Und auch in der ambivalenten Jetztzeit erscheint er zu geradlinig für die Maschinerien der Branche. Standhaft spielte sogar bei „The Voice of Germany“ – und lieferte seine Hommage an Neil Young so intensiv ab, dass die akustische Seelenverwandschaft zu groß erschien, um als neuer Star mit kalkulierter Kante zu punkten. Eine strategische Niederlage, aber ein seelisches Notenschlüsselerlebnis. Juror Rea Garvey soll so respektvoll wie nüchtern dazu geraten haben: „Verdien dein Geld damit“. Gemessen an Kunst ohne Künstlichkeit sind Kanada und Sachsen somit nur eine Gitarrenhalslänge voneinander entfernt. Jedenfalls dann, wenn Young, weit weg, und Standhaft hier bei uns, getrieben von Spiel- und Echtheitslust, Musik von ihrer ehrlichsten Saite aufziehen.

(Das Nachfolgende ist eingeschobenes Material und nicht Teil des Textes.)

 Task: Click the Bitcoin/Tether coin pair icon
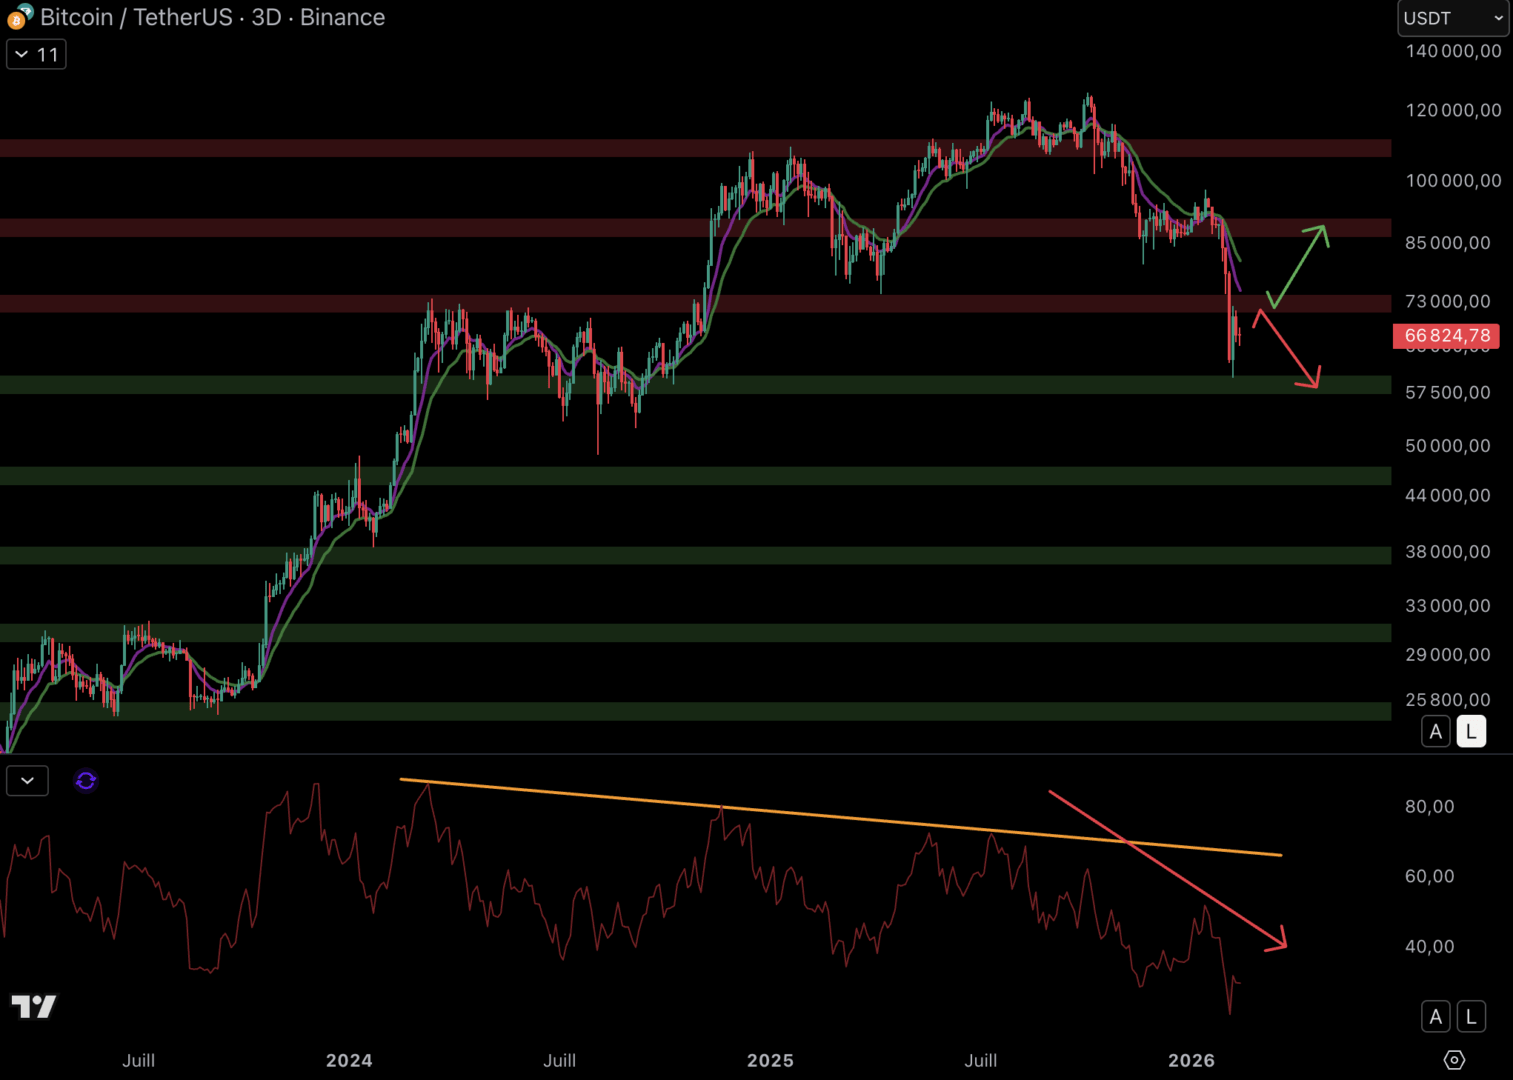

Der Moment ist gekommen: Wer könnte besser mit der sensiblen Wucht von unplugged Neil-Young-Songs der schweißlosen Zeit der digitalen Überbrückung ein Ende bereiten? Wer es sucht, das freundliche Fanal im Saal, das einem wieder den Glauben ans fühlbare Leben in die Seele vibriert – Tino Standhaft liefert es. Musik, die einen lange abgeräumten Tisch deckt. Damit die hungrigen Seelen es hören können und daran so schnell nicht wieder satt werden: am Comeback des Lebens.